Patients with SMA type 2 generally have three copies of the SMN2.
SMA type 3: SMA type 3 (juvenile form; Kugelberg-Welander disease) accounts for approximately 30 percent of cases. Onset usually occurs between age 18 months and adulthood. Affected individuals achieve independent ambulation. Presenting symptoms usually reflect proximal weakness affecting the legs more than the arms, such as falls and trouble climbing stairs. Many lose the ability to stand or walk independently with time and progression of weakness, becoming wheelchair dependent. Ambulatory patients may develop foot deformity. However, most do not develop scoliosis or debilitating respiratory muscle weakness. SMA type 3 is associated with a normal lifespan.
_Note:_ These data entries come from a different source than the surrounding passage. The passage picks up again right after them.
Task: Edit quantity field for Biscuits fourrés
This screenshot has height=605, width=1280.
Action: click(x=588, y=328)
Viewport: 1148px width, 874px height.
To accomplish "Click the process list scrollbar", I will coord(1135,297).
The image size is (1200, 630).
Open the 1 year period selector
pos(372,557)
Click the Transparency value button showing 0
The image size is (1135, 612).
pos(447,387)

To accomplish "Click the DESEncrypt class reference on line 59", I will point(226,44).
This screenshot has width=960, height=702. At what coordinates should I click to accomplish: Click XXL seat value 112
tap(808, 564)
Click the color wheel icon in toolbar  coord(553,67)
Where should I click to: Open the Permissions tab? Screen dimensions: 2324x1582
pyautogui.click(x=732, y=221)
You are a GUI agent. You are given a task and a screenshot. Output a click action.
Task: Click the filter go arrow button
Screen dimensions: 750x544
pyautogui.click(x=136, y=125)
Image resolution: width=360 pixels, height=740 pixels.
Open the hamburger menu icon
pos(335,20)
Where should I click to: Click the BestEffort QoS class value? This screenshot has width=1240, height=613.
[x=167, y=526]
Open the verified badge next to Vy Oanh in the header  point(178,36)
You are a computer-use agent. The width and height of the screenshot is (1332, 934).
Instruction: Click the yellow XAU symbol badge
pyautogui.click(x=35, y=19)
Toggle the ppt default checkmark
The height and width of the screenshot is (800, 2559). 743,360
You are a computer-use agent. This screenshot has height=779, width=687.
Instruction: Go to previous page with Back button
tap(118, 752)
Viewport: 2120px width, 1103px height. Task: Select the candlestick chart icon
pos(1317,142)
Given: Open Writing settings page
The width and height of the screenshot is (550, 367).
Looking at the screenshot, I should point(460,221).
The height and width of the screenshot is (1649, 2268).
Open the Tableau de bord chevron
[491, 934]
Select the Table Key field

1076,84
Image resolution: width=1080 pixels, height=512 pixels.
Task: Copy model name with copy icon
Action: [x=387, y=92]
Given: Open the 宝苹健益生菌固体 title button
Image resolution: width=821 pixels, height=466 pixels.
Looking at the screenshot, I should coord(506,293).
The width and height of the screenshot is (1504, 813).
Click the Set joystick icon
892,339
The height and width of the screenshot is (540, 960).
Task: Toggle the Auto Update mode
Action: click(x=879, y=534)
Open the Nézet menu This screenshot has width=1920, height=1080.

Patients with SMA type 3 generally have three or four copies of SMN2.
SMA type 4: SMA type 4 (late onset) accounts for less than five percent of cases. Age of onset is not strictly defined; some experts use onset at age ≥30 years to separate SMA type 4 from SMA type 3, and others accept juvenile onset. SMA type 4 is on the mild end of the SMA spectrum; all motor milestones are achieved, ambulation is usually maintained throughout life, and lifespan is normal. Patients with SMA type 4 generally have four to eight copies of SMN2.